#### Records for processing:
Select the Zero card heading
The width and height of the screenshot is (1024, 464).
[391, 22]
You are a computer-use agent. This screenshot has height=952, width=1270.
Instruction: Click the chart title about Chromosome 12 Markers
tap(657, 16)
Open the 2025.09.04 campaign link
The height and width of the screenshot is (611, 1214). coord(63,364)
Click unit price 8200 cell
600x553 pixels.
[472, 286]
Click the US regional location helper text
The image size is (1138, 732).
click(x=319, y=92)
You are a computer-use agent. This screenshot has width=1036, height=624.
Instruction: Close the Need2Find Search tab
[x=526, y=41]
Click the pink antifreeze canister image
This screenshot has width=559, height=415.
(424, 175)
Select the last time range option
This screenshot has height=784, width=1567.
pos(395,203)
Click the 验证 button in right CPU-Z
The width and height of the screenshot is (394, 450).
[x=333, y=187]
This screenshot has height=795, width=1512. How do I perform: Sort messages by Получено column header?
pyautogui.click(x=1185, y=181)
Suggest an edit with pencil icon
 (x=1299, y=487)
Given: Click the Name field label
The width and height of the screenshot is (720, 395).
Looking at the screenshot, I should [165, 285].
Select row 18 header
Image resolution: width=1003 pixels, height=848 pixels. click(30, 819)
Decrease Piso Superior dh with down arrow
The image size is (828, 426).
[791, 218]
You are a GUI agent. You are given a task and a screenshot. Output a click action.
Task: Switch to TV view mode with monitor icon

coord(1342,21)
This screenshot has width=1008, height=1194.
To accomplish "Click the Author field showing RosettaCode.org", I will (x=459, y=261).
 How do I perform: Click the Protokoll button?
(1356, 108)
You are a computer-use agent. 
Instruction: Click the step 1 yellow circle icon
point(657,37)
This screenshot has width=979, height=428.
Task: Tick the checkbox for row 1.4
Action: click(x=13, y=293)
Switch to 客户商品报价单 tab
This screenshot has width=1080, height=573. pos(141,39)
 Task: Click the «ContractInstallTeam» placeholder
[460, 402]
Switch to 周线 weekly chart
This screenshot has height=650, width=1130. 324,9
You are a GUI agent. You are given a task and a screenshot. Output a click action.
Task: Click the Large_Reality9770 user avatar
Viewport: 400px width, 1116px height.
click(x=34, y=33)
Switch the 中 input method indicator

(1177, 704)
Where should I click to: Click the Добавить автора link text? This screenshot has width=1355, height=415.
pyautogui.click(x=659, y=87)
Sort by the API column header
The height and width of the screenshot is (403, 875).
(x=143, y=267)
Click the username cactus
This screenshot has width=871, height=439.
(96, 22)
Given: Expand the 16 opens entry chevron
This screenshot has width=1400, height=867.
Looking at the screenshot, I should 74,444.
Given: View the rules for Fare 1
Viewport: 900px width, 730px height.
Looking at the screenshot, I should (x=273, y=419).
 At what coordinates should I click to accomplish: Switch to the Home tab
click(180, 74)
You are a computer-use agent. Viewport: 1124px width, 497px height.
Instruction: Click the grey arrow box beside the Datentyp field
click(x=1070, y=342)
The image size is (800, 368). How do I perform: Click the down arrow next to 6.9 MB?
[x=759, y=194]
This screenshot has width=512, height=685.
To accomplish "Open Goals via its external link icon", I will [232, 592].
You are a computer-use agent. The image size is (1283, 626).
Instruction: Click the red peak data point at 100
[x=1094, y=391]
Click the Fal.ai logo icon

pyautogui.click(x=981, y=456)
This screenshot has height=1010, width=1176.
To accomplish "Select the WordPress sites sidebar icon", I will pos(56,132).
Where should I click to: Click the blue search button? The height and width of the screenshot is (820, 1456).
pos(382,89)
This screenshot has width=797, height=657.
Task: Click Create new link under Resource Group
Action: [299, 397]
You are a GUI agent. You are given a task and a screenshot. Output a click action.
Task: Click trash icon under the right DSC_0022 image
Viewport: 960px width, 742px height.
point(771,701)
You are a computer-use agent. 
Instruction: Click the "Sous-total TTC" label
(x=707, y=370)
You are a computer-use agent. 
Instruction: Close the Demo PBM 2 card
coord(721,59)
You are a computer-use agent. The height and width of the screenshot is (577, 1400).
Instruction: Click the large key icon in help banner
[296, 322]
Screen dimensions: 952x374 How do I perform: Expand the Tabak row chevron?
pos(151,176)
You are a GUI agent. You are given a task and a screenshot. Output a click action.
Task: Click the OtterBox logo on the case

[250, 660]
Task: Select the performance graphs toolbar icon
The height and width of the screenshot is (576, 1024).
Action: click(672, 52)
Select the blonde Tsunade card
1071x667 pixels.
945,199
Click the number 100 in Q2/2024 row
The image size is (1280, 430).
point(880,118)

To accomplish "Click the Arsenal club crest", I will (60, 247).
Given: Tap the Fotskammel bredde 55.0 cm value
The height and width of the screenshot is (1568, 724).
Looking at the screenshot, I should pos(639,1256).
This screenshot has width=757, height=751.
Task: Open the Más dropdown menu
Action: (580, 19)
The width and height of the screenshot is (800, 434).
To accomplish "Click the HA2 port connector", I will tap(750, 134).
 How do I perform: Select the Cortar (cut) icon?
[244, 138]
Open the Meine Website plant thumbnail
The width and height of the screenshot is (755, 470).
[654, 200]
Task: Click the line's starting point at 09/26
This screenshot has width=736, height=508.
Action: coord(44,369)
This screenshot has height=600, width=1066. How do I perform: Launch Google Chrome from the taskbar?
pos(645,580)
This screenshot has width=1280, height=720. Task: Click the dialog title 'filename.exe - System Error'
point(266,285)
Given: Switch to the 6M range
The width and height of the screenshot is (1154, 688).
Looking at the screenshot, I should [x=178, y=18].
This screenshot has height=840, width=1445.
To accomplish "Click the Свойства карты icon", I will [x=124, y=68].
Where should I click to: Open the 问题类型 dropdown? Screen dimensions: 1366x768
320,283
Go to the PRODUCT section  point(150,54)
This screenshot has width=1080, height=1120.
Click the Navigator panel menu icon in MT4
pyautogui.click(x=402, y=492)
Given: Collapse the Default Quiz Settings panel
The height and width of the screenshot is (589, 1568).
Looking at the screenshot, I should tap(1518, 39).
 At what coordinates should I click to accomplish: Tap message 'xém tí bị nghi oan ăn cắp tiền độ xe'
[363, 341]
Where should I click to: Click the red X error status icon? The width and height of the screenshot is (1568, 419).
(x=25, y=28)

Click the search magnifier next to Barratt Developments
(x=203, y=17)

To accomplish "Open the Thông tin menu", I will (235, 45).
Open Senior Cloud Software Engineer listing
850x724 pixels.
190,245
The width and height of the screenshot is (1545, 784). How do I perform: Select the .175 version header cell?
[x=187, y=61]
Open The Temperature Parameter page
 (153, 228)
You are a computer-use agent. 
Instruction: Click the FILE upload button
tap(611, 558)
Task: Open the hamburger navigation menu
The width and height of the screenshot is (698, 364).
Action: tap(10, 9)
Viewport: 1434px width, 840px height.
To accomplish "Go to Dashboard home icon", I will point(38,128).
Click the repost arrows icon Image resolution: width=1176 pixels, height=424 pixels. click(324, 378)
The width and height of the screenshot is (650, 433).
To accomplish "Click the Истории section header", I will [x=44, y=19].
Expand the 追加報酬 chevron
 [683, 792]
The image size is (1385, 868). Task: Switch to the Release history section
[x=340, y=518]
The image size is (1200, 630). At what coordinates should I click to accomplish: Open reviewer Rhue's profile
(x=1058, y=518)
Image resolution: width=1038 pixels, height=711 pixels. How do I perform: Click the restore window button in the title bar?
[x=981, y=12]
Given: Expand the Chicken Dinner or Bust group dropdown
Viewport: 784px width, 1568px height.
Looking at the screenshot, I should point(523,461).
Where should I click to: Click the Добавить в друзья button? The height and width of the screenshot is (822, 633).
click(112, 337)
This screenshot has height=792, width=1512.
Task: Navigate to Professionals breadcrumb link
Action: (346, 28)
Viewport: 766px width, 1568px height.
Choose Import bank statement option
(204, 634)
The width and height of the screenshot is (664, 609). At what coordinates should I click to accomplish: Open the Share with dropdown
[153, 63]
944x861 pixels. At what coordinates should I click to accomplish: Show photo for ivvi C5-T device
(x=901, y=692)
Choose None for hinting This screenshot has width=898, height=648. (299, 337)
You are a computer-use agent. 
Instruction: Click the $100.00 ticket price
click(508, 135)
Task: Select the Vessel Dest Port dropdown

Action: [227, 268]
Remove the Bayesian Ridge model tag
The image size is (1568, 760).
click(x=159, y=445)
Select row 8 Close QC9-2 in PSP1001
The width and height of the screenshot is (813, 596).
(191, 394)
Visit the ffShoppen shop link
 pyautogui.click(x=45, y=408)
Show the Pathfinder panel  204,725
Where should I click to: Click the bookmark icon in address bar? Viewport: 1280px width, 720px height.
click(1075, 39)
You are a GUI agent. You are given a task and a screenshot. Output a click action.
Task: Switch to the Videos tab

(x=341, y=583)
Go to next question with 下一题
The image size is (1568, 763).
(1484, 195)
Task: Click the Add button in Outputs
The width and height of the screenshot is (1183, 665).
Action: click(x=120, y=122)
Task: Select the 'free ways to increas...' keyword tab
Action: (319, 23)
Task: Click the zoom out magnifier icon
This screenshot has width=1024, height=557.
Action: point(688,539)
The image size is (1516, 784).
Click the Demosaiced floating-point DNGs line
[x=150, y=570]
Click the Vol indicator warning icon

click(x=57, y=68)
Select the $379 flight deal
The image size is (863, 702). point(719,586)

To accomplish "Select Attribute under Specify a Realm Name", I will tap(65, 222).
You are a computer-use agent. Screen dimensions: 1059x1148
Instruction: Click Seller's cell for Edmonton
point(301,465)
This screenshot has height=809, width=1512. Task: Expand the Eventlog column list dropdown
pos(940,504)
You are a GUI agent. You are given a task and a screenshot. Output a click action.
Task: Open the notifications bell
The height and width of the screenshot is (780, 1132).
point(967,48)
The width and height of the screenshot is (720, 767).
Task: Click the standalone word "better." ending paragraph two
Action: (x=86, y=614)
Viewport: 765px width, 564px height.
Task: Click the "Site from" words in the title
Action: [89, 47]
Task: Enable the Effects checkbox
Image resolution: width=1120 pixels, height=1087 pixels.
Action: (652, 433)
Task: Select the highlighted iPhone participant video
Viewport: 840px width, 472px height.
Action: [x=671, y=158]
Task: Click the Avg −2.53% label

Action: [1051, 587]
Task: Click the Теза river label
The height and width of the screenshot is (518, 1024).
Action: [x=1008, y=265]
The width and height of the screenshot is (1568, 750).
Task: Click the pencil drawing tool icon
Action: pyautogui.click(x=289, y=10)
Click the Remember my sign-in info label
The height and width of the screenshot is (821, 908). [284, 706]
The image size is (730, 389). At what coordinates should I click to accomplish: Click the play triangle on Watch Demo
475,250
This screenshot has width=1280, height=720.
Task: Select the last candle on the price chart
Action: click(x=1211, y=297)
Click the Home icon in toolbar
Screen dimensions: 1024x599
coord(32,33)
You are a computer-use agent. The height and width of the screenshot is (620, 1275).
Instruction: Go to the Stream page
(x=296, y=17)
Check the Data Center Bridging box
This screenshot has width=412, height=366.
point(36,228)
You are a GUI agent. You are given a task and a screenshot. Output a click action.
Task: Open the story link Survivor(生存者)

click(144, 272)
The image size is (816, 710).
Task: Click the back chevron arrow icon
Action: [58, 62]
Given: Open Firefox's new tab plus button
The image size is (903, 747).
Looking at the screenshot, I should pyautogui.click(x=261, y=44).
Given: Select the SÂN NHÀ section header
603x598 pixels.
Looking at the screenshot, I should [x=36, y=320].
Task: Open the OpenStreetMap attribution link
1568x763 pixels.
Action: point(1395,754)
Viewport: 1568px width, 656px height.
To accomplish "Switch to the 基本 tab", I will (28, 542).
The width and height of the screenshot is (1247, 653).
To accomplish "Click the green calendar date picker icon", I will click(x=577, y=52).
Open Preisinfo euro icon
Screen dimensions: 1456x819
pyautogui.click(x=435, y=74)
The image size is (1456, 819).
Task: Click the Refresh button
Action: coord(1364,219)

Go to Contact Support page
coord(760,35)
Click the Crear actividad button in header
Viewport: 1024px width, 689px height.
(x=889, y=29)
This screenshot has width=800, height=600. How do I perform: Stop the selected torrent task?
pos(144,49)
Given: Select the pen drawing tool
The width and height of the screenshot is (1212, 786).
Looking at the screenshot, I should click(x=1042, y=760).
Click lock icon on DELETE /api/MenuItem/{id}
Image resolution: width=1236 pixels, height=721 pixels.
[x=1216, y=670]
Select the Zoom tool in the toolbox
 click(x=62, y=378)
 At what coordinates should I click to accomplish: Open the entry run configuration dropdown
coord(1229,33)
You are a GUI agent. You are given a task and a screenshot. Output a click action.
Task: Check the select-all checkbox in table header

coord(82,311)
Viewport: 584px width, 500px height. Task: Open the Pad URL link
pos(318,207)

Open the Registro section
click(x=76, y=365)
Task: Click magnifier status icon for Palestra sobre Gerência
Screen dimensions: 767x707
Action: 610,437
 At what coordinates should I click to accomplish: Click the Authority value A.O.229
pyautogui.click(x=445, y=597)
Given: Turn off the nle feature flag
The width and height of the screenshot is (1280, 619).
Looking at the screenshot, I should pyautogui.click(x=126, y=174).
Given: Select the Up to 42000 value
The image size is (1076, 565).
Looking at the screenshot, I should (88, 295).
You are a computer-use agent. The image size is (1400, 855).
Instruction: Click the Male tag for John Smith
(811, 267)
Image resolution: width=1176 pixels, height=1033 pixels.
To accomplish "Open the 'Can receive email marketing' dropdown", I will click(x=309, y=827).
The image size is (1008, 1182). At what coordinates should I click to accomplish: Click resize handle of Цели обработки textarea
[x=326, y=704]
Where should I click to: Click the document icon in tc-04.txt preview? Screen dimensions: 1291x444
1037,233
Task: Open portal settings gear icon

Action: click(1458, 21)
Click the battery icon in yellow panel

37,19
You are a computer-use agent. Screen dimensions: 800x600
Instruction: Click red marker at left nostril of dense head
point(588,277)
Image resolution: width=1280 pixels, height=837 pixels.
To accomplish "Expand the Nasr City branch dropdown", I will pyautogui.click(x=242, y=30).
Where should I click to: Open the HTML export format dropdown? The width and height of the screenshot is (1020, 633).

#### Aim of the task:
Of the entries above, repeat exactly the lines from the line with "How do I perform: Select the Cortar" through the line with "This screenshot has width=1080, height=1120.", both of them included.

#### Answer box:
 How do I perform: Select the Cortar (cut) icon?
[244, 138]
Open the Meine Website plant thumbnail
The width and height of the screenshot is (755, 470).
[654, 200]
Task: Click the line's starting point at 09/26
This screenshot has width=736, height=508.
Action: coord(44,369)
This screenshot has height=600, width=1066. How do I perform: Launch Google Chrome from the taskbar?
pos(645,580)
This screenshot has width=1280, height=720. Task: Click the dialog title 'filename.exe - System Error'
point(266,285)
Given: Switch to the 6M range
The width and height of the screenshot is (1154, 688).
Looking at the screenshot, I should [x=178, y=18].
This screenshot has height=840, width=1445.
To accomplish "Click the Свойства карты icon", I will [x=124, y=68].
Where should I click to: Open the 问题类型 dropdown? Screen dimensions: 1366x768
320,283
Go to the PRODUCT section  point(150,54)
This screenshot has width=1080, height=1120.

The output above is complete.